Google isn’t much better. The Google Play store banned this alternative social media network for its lax free-speech moderation. Google also has a long history of following various national gag-orders.
The power of app stores to approve or reject updates and even ban certain apps is immense. Imagine you created a crypto app and are managing thousands of users? You identify an error in the application and create an update to resolve it; yet Google or Apple rejects your update, putting all of your users at risk. You have zero recourse. These situations represent just how much applications rely on Apple and other app store operators. Decentralized applications cannot live on centralized services and still expect to be decentralized. Without safe and censor-free onboarding locations, crypto will be hard-pressed to see mass adoption.
App stores serve essentially as mobile operating systems. But what about those desktop operating systems? They also offer a vulnerable avenue for censorship. There’s certainly precedent for it. Microsoft, in the early 2000s, lost a lawsuit for limiting the types of applications that users could install on Windows OS. Microsoft was heavily incentivized to do this as third-party programs like Java and Netscape directly competed with Microsoft-developed products like Internet Explorer. As demand for decentralization rises, these new solutions will surely conflict with Apple’s and Microsoft’s interests. What will happen when Apple and Microsoft view decentralized apps as a threat to their business models?
Take ZenGo for example — a current project dedicated to building a decentralized, keyless crypto wallet solution for mobile users. Onboarding users today means connecting with users on their terms — through app stores, through ISPs. Creating convenient crypto solutions means working through these centralized points. Only when decentralized app stores, operating systems, and ISPs exist will apps like ZenGo be able to remain entirely censorship free and accessible to all users.

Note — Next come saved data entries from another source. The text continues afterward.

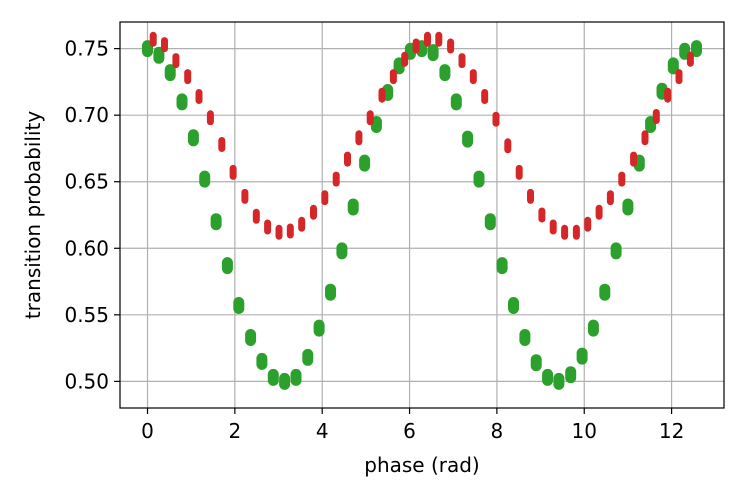  What do you see at coordinates (86, 49) in the screenshot?
I see `y-tick-label: 0.75` at bounding box center [86, 49].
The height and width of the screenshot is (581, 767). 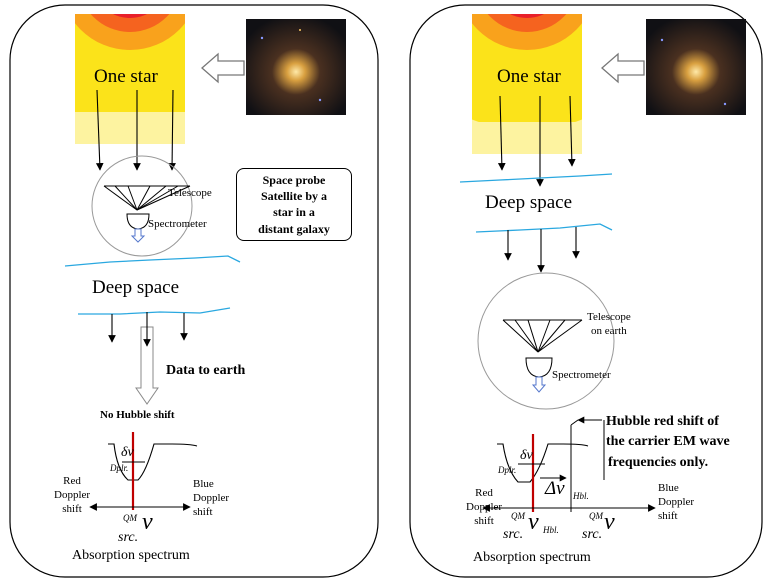 I want to click on right-hollow-arrow, so click(x=623, y=68).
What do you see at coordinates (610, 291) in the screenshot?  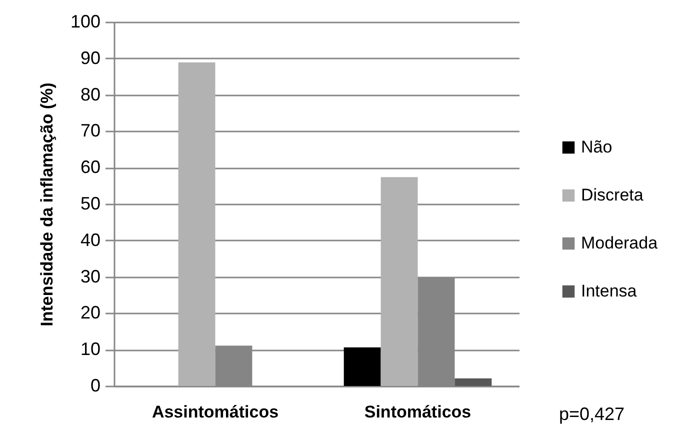 I see `legend-label: Intensa` at bounding box center [610, 291].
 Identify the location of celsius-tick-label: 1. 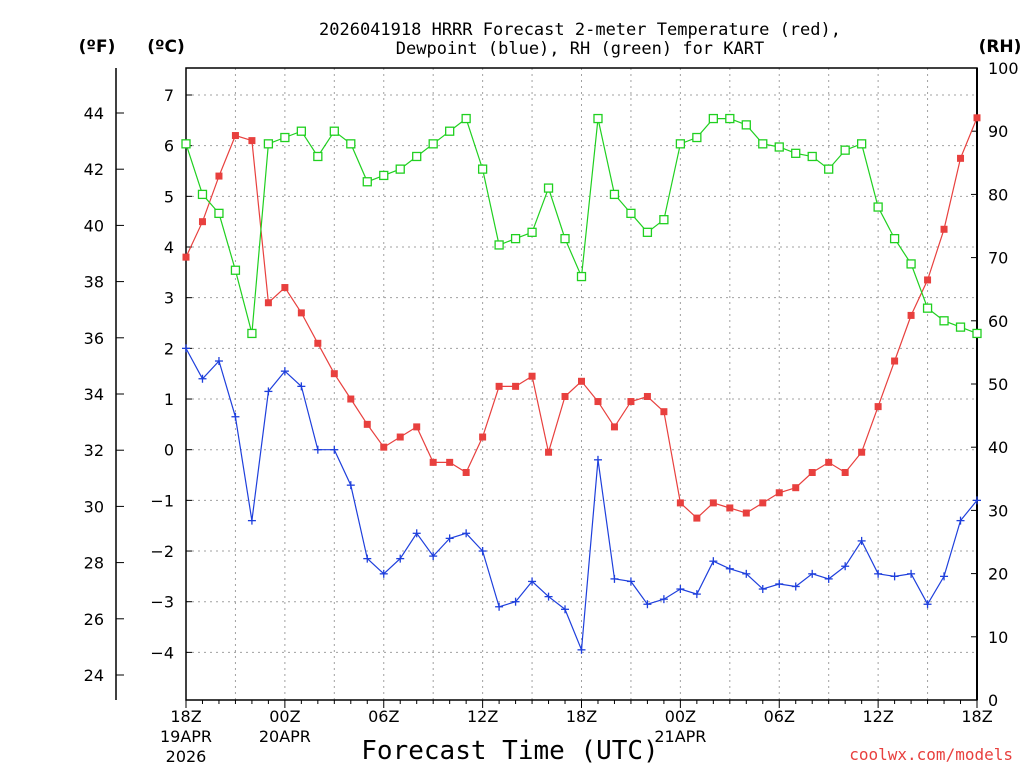
(169, 400).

Finally, Russia took towards banning all internet traffic from foreign servers — the final nail in the coffin of the free internet. Telegram was just the beginning. As long as there are efforts to create applications and technology that limit the power of centralized entities, those same entities will try to sabotage the success of those applications. Today, there are many places ripe for sabotage. What will happen when the focus moves from Telegram to crypto or blockchain related services? How will decentralized technology succeed when Apple and Google cripple app developers, Microsoft and Apple play favorites on their operating systems, and ISPs refuse to route relevant traffic? If we fail to recognize these pain points and solve them today, it will be too late.
We cannot see the development of true, decentralized technology when the platforms and services we’re using to access that technology are centralized and vulnerable to censorship. We need to recognize that decentralization depends on more than just decentralized platforms and currencies. We need decentralized ISPs, decentralized operating systems, and decentralized app stores. Only then will decentralized technology succeed. Telegram is fighting the good battle. Decentralization is what we need to win the war.